NavList:
A Community Devoted to the Preservation and Practice of Celestial Navigation and Other Methods of Traditional Wayfinding
From: Frank Reed
Date: 2015 Jul 17, 11:59 -0700
John Howard, you asked:
"What precision is required when doing cel nav ?"
The best that you can achieve... if you're actually "navigating" for a practical purpose. The limit should only be the "noise limit" of the entire process. If you can get a fix accurate to within a mile, then why wouldn't you? You might need it...
Stephen Davies already mentioned the possibility of winning an ocean race by virtue of accurate navigation. So even in a navigation "game", accuracy counts. If you're not in a race against other vessels, then, unless you're a yachtsman at leisure, you are presumably racing against time one way or another. Accurate scientific navigation, after all, was invented to make ocean navigation safer and more efficient. It was already merely "possible" centuries before the era of sextants, chronometers, almanacs, and logarithms.

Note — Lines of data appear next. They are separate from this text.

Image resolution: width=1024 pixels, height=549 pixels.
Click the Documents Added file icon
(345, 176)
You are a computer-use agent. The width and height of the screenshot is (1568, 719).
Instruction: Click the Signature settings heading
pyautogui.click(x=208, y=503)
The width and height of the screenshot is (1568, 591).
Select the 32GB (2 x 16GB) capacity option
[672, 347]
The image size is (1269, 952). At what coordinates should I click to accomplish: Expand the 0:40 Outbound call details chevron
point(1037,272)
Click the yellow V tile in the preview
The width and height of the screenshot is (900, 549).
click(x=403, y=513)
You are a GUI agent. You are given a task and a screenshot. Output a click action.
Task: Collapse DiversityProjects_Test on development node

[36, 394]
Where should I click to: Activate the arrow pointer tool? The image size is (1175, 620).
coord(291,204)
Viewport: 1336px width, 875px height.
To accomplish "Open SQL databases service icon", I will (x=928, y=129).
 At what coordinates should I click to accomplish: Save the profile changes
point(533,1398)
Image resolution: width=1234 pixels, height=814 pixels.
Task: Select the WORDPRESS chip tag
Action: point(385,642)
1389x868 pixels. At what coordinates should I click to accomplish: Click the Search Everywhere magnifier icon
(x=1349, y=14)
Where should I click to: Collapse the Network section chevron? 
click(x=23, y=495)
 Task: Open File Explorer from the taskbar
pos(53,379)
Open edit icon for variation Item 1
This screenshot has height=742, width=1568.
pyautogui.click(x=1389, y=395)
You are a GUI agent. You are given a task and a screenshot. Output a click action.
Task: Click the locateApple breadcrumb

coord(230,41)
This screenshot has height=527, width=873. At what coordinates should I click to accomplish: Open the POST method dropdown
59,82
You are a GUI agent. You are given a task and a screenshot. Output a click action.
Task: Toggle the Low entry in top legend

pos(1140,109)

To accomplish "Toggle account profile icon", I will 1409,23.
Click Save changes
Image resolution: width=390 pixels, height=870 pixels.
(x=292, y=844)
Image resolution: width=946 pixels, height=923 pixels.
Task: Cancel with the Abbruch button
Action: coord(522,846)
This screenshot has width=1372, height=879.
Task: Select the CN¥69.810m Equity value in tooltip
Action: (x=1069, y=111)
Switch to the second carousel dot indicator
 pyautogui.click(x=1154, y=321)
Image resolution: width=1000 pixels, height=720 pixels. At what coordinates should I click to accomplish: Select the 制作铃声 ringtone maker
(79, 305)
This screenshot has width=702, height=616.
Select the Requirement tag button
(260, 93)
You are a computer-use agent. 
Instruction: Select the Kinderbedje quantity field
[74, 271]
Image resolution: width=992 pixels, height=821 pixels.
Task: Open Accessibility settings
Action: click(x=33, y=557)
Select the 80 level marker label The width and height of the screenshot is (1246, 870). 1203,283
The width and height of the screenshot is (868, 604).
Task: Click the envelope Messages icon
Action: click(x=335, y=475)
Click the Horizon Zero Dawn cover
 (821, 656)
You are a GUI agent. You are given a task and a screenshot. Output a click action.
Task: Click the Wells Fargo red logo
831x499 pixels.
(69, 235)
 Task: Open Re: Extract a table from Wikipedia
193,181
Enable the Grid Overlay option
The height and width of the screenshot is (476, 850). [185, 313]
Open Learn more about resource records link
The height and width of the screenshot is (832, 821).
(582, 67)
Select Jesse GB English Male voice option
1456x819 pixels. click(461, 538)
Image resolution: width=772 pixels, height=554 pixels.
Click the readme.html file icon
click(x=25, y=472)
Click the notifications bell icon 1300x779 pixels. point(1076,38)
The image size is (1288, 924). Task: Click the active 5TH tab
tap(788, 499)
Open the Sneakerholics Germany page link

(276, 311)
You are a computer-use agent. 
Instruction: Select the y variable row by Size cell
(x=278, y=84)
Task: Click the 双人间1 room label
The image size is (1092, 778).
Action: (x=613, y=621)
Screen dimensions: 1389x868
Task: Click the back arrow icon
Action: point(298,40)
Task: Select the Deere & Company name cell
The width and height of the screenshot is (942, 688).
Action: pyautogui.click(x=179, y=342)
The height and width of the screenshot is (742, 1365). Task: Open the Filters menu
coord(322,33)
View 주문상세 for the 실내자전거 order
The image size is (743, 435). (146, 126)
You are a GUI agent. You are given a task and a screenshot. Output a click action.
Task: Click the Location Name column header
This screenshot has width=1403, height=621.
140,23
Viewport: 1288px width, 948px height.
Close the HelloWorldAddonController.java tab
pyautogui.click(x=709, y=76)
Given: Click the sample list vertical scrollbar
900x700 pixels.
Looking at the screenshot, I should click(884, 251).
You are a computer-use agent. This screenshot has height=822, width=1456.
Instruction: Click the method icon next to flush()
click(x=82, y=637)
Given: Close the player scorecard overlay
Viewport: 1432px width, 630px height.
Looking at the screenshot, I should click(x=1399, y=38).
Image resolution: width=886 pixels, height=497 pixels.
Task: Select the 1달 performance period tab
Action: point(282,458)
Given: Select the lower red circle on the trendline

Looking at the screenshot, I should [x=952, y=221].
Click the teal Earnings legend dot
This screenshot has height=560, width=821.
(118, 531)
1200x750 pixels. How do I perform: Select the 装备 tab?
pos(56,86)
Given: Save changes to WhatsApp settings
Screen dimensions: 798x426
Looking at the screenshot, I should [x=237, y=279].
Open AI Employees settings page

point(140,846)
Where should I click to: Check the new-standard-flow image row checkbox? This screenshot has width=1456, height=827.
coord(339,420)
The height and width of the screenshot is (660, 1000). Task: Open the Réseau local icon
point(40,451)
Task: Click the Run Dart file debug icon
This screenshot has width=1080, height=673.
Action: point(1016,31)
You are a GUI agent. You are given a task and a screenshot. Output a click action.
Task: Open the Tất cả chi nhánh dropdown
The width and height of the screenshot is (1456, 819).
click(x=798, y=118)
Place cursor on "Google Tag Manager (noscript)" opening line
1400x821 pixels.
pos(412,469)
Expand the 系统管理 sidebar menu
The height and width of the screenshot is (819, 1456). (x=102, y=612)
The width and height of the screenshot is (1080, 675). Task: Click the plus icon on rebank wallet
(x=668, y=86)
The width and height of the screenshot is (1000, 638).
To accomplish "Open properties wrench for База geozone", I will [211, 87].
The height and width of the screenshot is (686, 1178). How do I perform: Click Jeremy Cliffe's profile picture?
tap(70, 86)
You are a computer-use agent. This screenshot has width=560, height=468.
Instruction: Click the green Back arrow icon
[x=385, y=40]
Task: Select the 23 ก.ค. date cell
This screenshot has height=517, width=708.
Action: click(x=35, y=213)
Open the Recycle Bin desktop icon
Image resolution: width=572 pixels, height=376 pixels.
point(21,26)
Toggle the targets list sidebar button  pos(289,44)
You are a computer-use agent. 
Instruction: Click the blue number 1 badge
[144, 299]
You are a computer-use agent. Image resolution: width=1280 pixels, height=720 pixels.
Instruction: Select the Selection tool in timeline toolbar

It's important to remember, also, the limited availability of celestial navigation. If you are two days from a landfall, and you have a celestial fix that you have worked up indifferent to accuracy --by the very reasonable logic that you're still a long way from land-- that may be fine as long as the weather holds. You can do better tomorrow. But what if you're clouded out a few hours after that fix, and the skies remain cloudy as you approach land. If you accepted +/- 10 mile inaccuracy in your fix, then that is the minimum uncertainty as you're approaching land with the additional uncertainty in your subsequent dead reckoning compounding it. Shouldn't you take every fix with the working assumption that it might be your last for several days, at least in certain regions like the North Atlantic in stormy season? Of course, if you're not "really navigating" and celestial is just an amusement, then you can set your own rules.
If you're using celestial navigation for real practical navigation, having thrown your GPS overboard, you will still want an accurate fix, too, if you get into any kind of trouble. Deep in the South Pacific far from any landfall, if you start taking on water and put out a call for help to the team of "International Rescue" stationed on Tracy Island, then an accurate position in mid-ocean may mean the difference between survival and a slow descent to a dark and watery grave. Since the early twentieth century, fixes aren't just for us on-board; they're for communicating with the rest of the world when the need arises.